This repository implements a minimum distance to class mean classifier using Euclidean distances. The classifier is implemented in the classifier.m
file, which calls train_classifier.m
in order to train the classifier using provided training sets and then calls run_classifier.m
in order to run the classifier against a test set and determine an error rate. Additionally, the samples of the training set, resulting class means, decision boundaries, and decision regions can be plotted using plot_dec_boundaries.m
.
The training set can be tested on three different data sets: synthetic1.mat
, synthetic2.mat
, and wine.mat
. The third data set was obtained from the UCI machine learning repository (http://archive.ics.uci.edu/ml/datasets/Wine). The wine.mat
dataset is used to classify the cultivar of the grape plant a wine was made from, given measured attributes of the wine. Unlike the first two data sets, wine.mat
contains 13 different features, so find_best_features.m
can be used to narrow down the two best features to use for classification using the minimum distance to class mean classifier.

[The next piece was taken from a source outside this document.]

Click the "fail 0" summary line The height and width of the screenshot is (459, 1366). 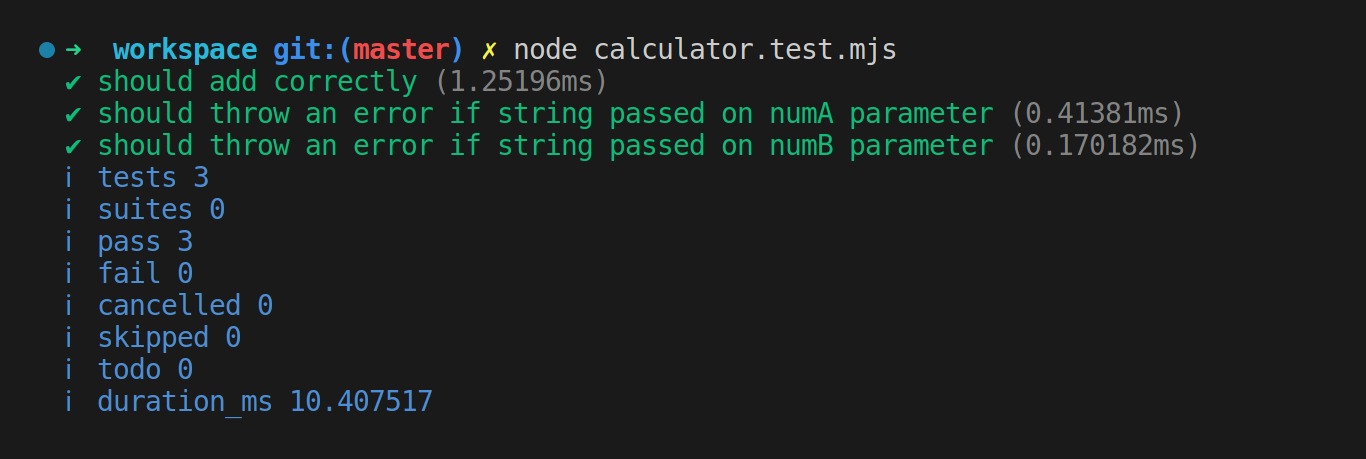click(145, 273)
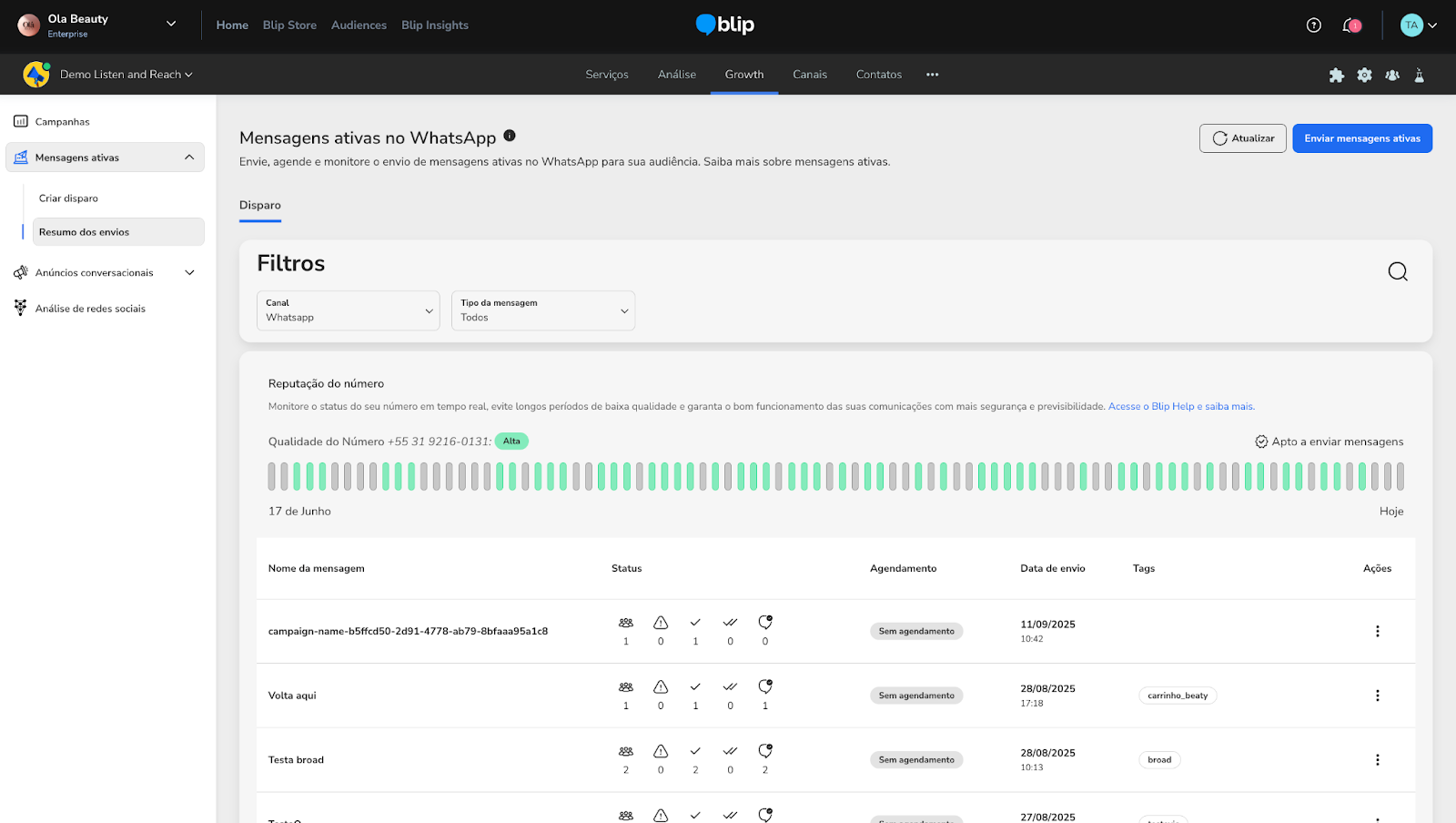
Task: Open actions menu for Testa broad row
Action: [1377, 760]
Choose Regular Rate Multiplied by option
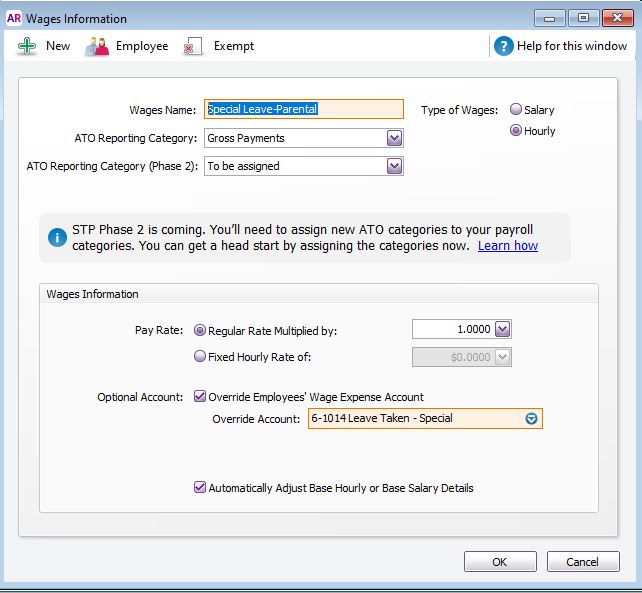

- Load data set <name.mat>:
load('data/<name.mat>')
- Classify set with 2 features:
classifier(feature_train, label_train, feature_test, label_test)
- Classify set with more than 2 features (use f1 and f2):
classifier(feature_train(:, [f1 f2]), label_train, feature_test(:, [f1 f2]), label_test)
- Find the best features if more than 2 are available:
find_best_features(feature_train, label_train)